Le 03/09/2026 à 12h09

Cette présentation appelle toutefois plusieurs précisions. Selon une source autorisée au sein du Groupe Al Omrane, l’opération ne correspond pas à une acquisition et une revente réalisées le même jour au sens où elles auraient toutes deux été initiées à cette date. Le dossier remonte en réalité à 2012, année au cours de laquelle la bénéficiaire concernée avait réservé le lot auprès de l’opérateur public et versé une avance. Une commission centrale d’inspection avait par ailleurs été diligentée afin d’examiner les différents éléments relatifs à cette opération et d’en vérifier la conformité aux procédures en vigueur.

Les deux actes auraient été établis par le même notaire à quelques dizaines de minutes d’intervalle, faisant apparaître une plus-value de plus de 270.000 dirhams.

Une chronologie à rétablir

La même source tient toutefois à rétablir la chronologie du dossier. Il s’agit d’une opération qui remonte à 2012 et non d’une acquisition nouvelle, affirme-telle.

En 2012, la bénéficiaire concernée avait réservé un lot de terrain auprès d’Al Omrane et versé une avance. Ce n’est que plusieurs années plus tard que la situation administrative et financière de ce dossier a été finalisée conformément au processus de commercialisation en vigueur.
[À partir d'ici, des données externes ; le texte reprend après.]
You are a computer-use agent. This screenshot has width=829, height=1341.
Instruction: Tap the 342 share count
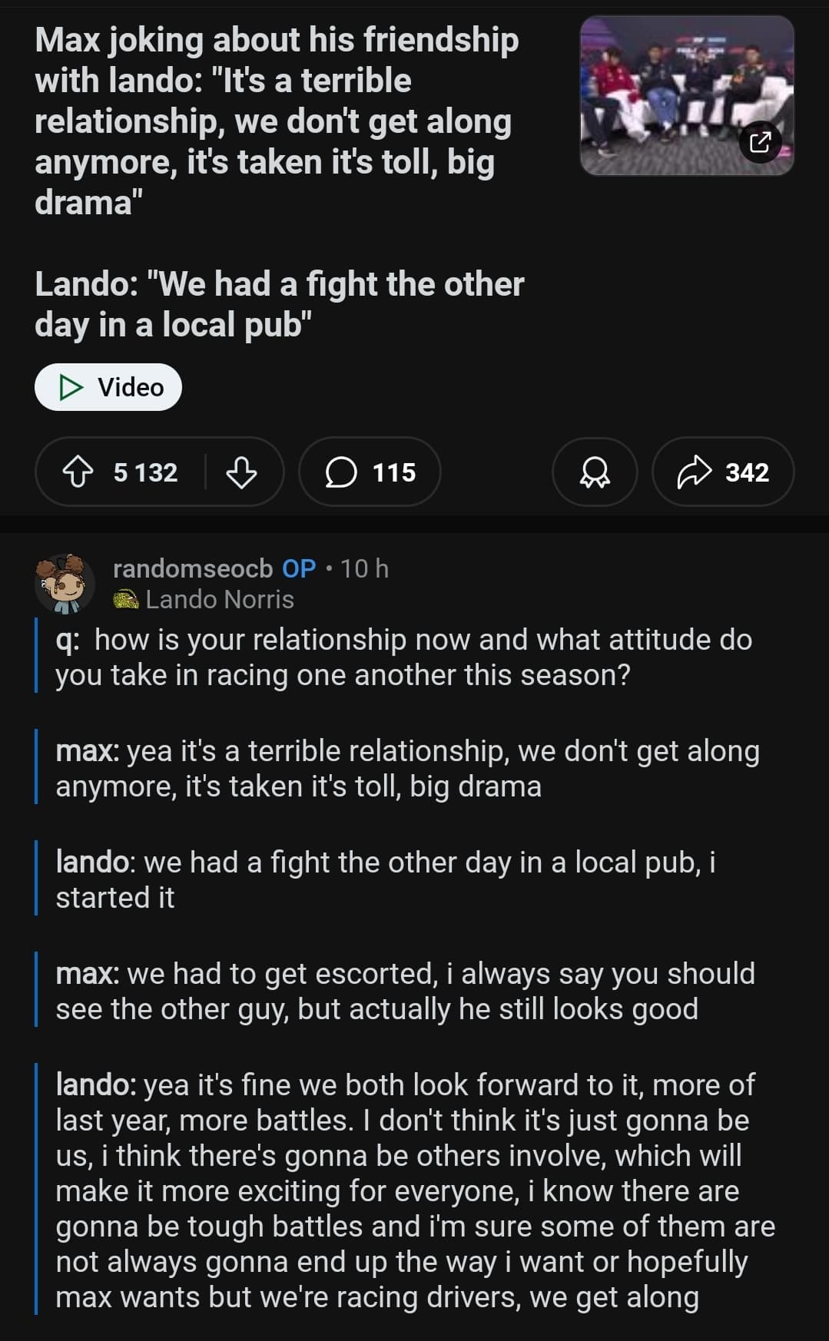(x=747, y=472)
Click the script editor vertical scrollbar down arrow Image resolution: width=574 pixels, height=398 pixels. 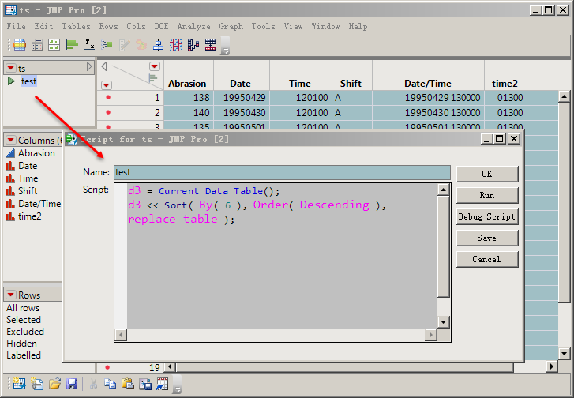tap(443, 322)
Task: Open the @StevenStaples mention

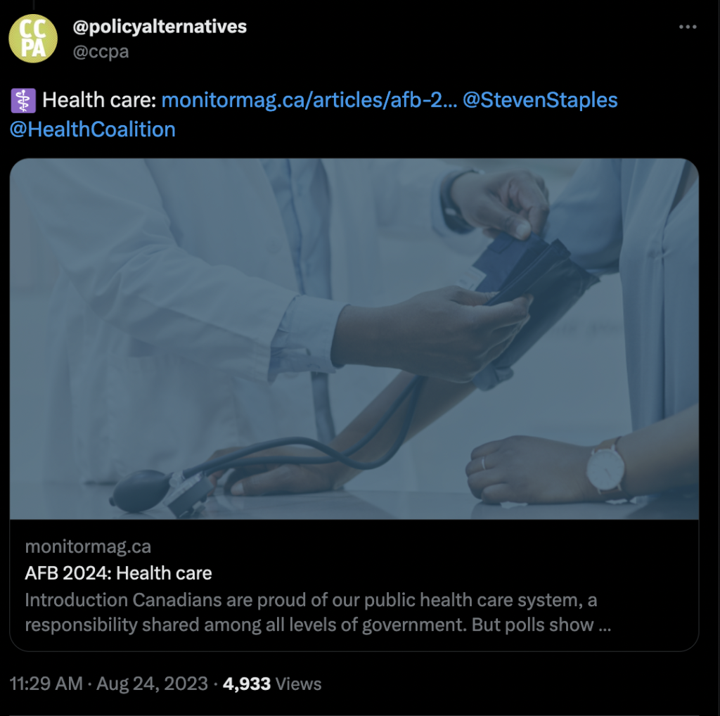Action: [x=540, y=100]
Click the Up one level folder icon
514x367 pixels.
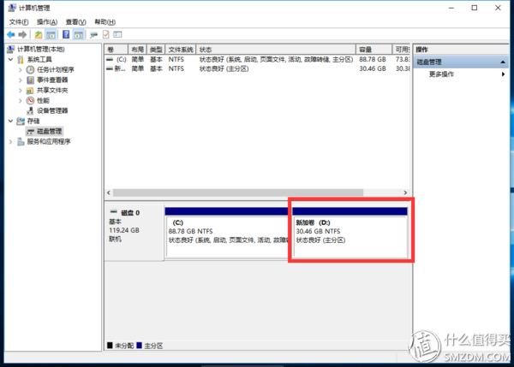pyautogui.click(x=39, y=34)
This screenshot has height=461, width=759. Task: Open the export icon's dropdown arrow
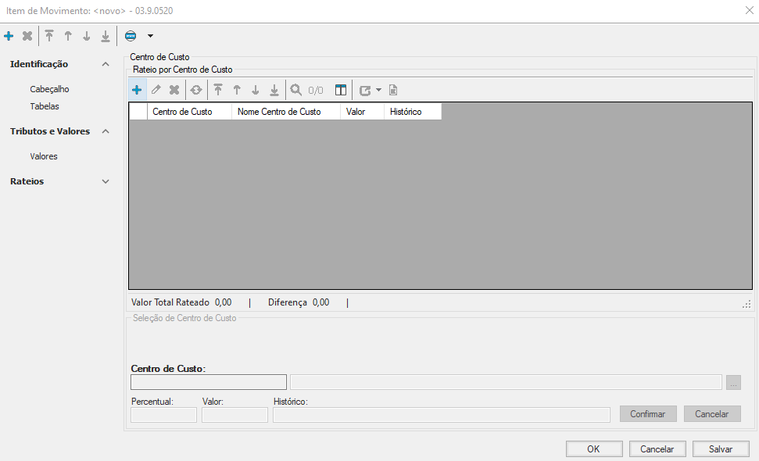coord(378,90)
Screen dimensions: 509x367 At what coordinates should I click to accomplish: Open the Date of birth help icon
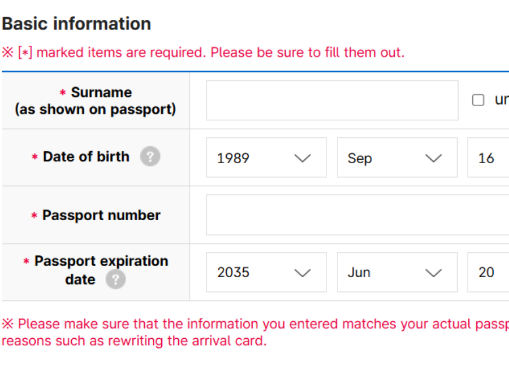pos(150,157)
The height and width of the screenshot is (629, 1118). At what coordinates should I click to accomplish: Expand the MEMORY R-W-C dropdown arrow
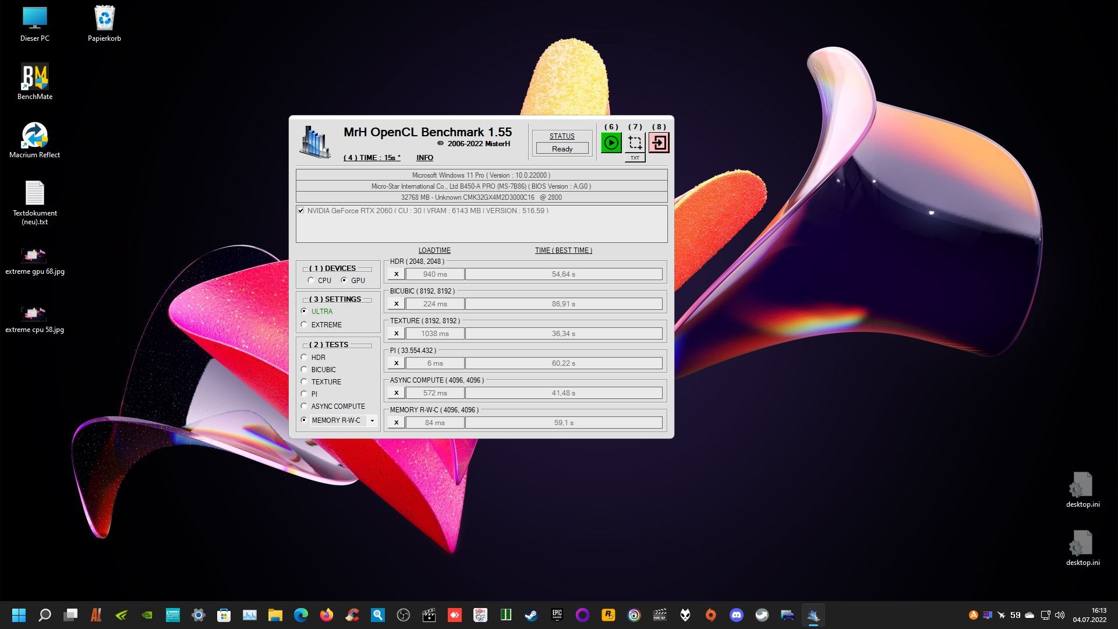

Plus précisément, à la fin de l’année 2023, le Groupe Al Omrane avait lancé une campagne nationale de recouvrement des créances et de finalisation des dossiers en instance auprès de l’ensemble de ses filiales régionales. C’est dans ce cadre que la bénéficiaire a été invitée à régulariser sa situation, en s’acquittant du complément restant dû et en finalisant les formalités liées à l’acquisition.

Pour Al Omrane, cette précision est déterminante pour comprendre l’opération. La présentation consistant à la résumer à un simple «achat et revente le même jour» ne restituerait pas l’intégralité de la chronologie contractuelle. La relation entre la bénéficiaire et Al Omrane aurait ainsi débuté en 2012, tandis que l’année 2023 correspondrait au règlement du solde et à la finalisation administrative de l’acquisition.

La même source précise, par ailleurs, que le Groupe Al Omrane avait diligenté une commission centrale d’inspection afin d’examiner les différents aspects de l’opération. Les vérifications menées ont permis de confirmer que l’opération s’inscrivait dans le cadre de la finalisation d’une acquisition initiée depuis 2012, et que les procédures appliquées étaient conformes aux dispositions en vigueur.